Sir John Falstaff, a rogue knight, drinks enormous quantities of ale at the Garter Inn with his two cronies, Bardolph and Pistol. Dr. Caius accuses them of picking his pocket the night before, but they ridicule him. Falstaff, short of funds, plots to woo the wives of two wealthy men. He writes identical letters to the two women, Mistress Page and Mistress Ford. Feigning shock at such debauchery, Bardolph and Pistol refuse to deliver the letters. Falstaff throws them out of the inn and orders his page to deliver the letters. Meg Page and Alice Ford compare their love letters from Falstaff and discover they are identical. Assisted by their neighbor, Dame Quickly, and Mistress Ford’s daughter Nannetta, they plan to teach Falstaff a lesson. Meanwhile, Bardolph and Pistol disclose Falstaff’s treachery to Mr. Ford. Joined by Dr. Caius and Fenton, Nannetta’s sweetheart, they plot revenge against the rogue knight.

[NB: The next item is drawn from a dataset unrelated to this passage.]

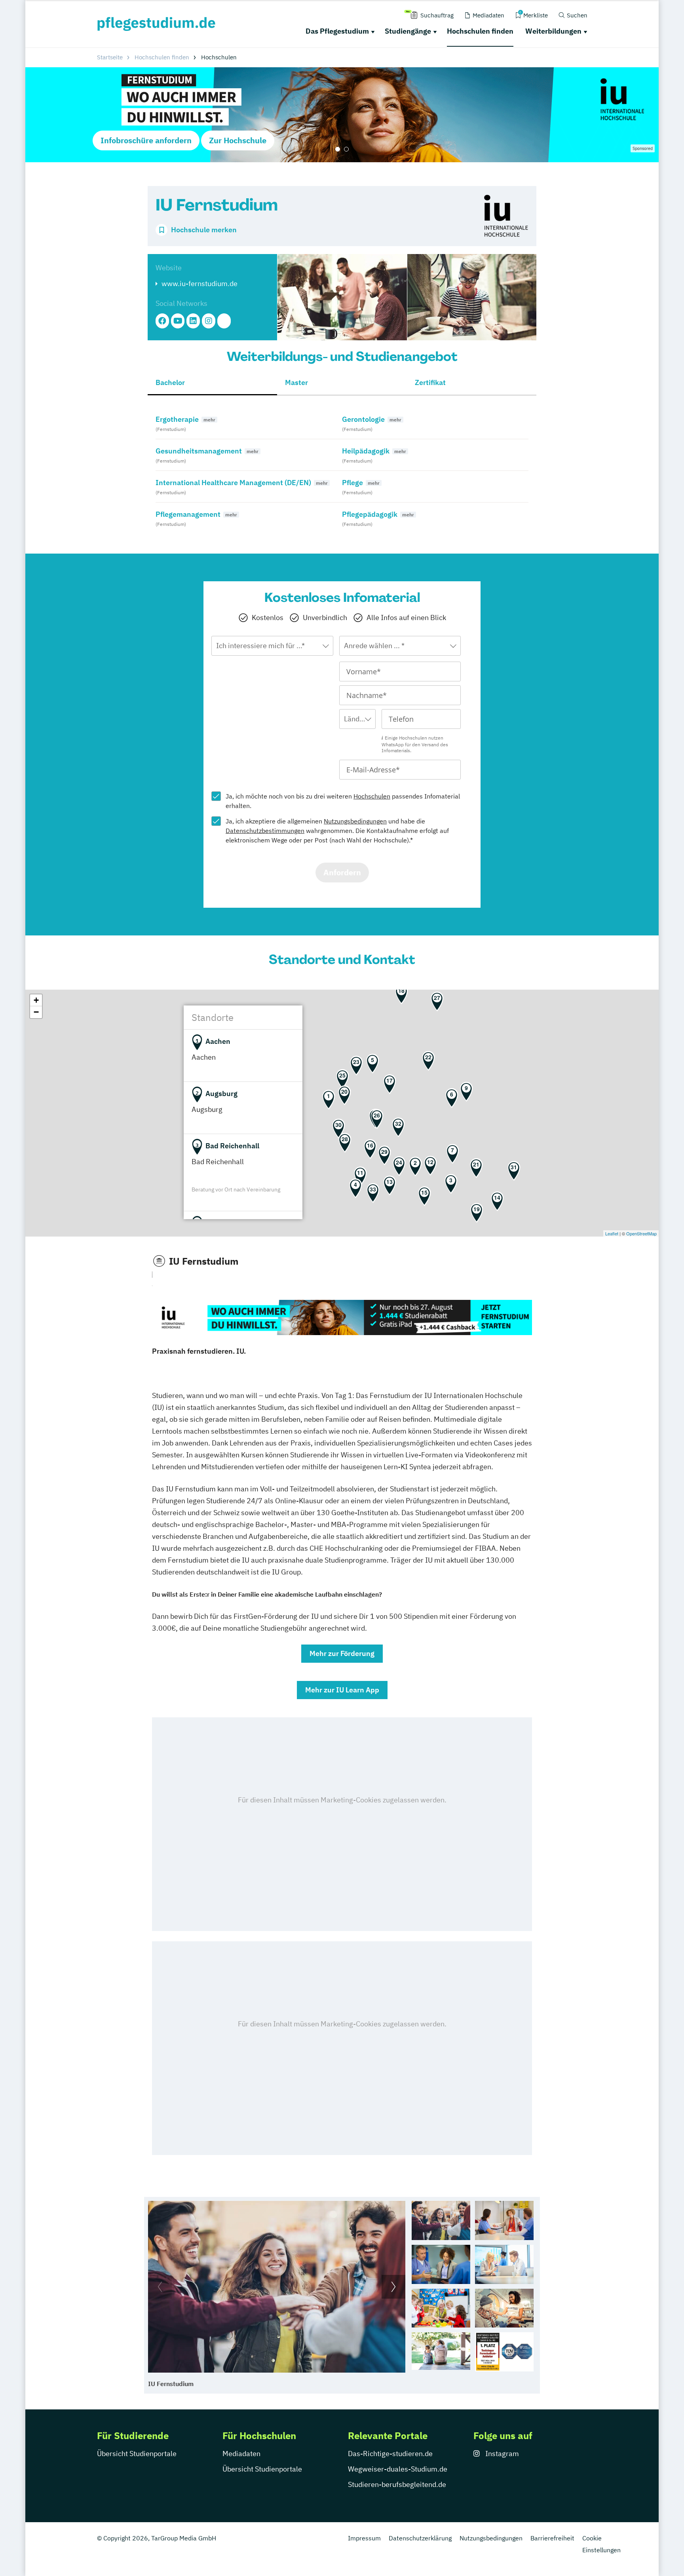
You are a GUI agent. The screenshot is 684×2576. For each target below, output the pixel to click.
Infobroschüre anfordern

At the Garter Inn, Dame Quickly tells Falstaff that Mistress Ford would like to see him that afternoon. Bardolph and Pistol, once again in Falstaff’s favor, introduce a disguised Ford to the Knight as “Signor Fontana,” who offers to pay Falstaff to help him win Mistress Ford’s favors. Falstaff accepts and the two men leave together. Back at the Ford house, Dame Quickly tells the ladies that their revenge is under way. When Nannetta complains that her father has promised Dr. Caius her hand in marriage, the women promise to help her marry her beloved Fenton. Falstaff arrives and clumsily woos Alice. He must hide behind a screen, however, when Mr. Ford, Caius, Bardolph, and Pistol arrive to search the house for the Knight. When the men leave the room, the ladies hide Falstaff in a laundry basket full of dirty clothes. Ford returns and is incensed to hear the sound of smooching from behind the screen, but it turns out to be Nannetta and Fenton. Alice orders the servants to empty the laundry basket into the river Thames, and all assemble to laugh at the soaked and humiliated Falstaff.

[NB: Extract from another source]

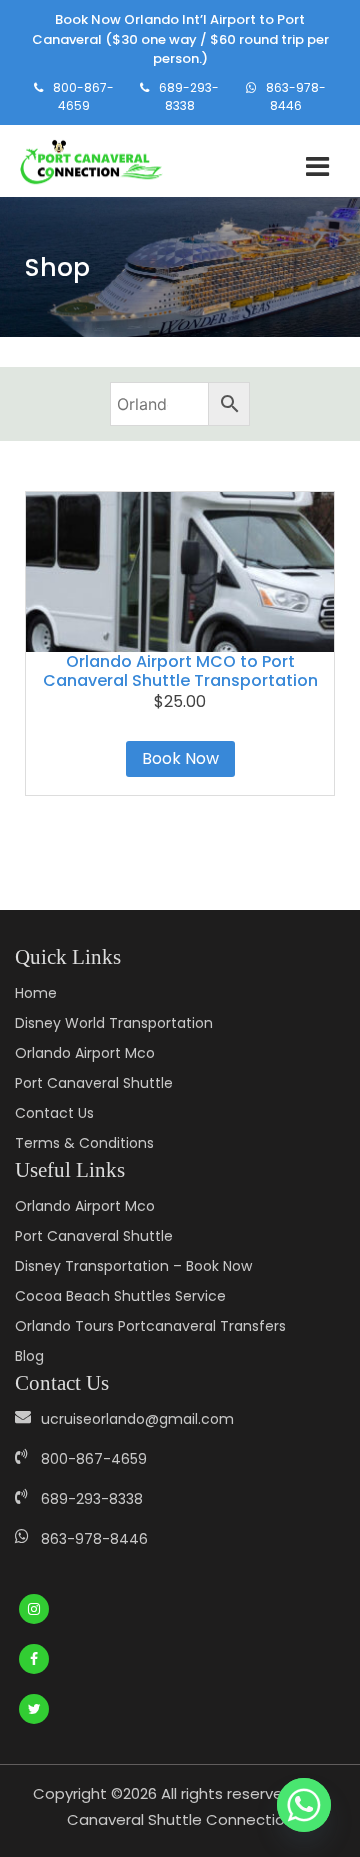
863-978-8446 (296, 96)
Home (36, 993)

Falstaff returns to the Garter Inn to drown his sorrows. But Dame Quickly convinces him that Mistress Ford indeed desires his company. The plan for Falstaff to meet Alice in the park at midnight is overheard by Ford and Dr. Caius, who arrange for Falstaff’s come-uppance and Caius’ marriage to Nannetta that very night. Falstaff and Alice rendezvous in the park. The knight begins his clumsy wooing, but spooky sounds in the dark interrupt him. Alice flees and Falstaff falls to the ground in terror as the entire company, disguised as supernatural creatures, tortures Falstaff until he promises to change his evil ways. Ford, revealing his true identity, blesses the union of two disguised couples, one of which he believes to be his daughter and Dr. Caius. However, unmasking reveals that Ford has actually married his daughter to her beloved Fenton, and Caius to Bardolph! Ford finally blesses the union of Nannetta and Fenton. Everyone agrees that “all the world’s a jest.”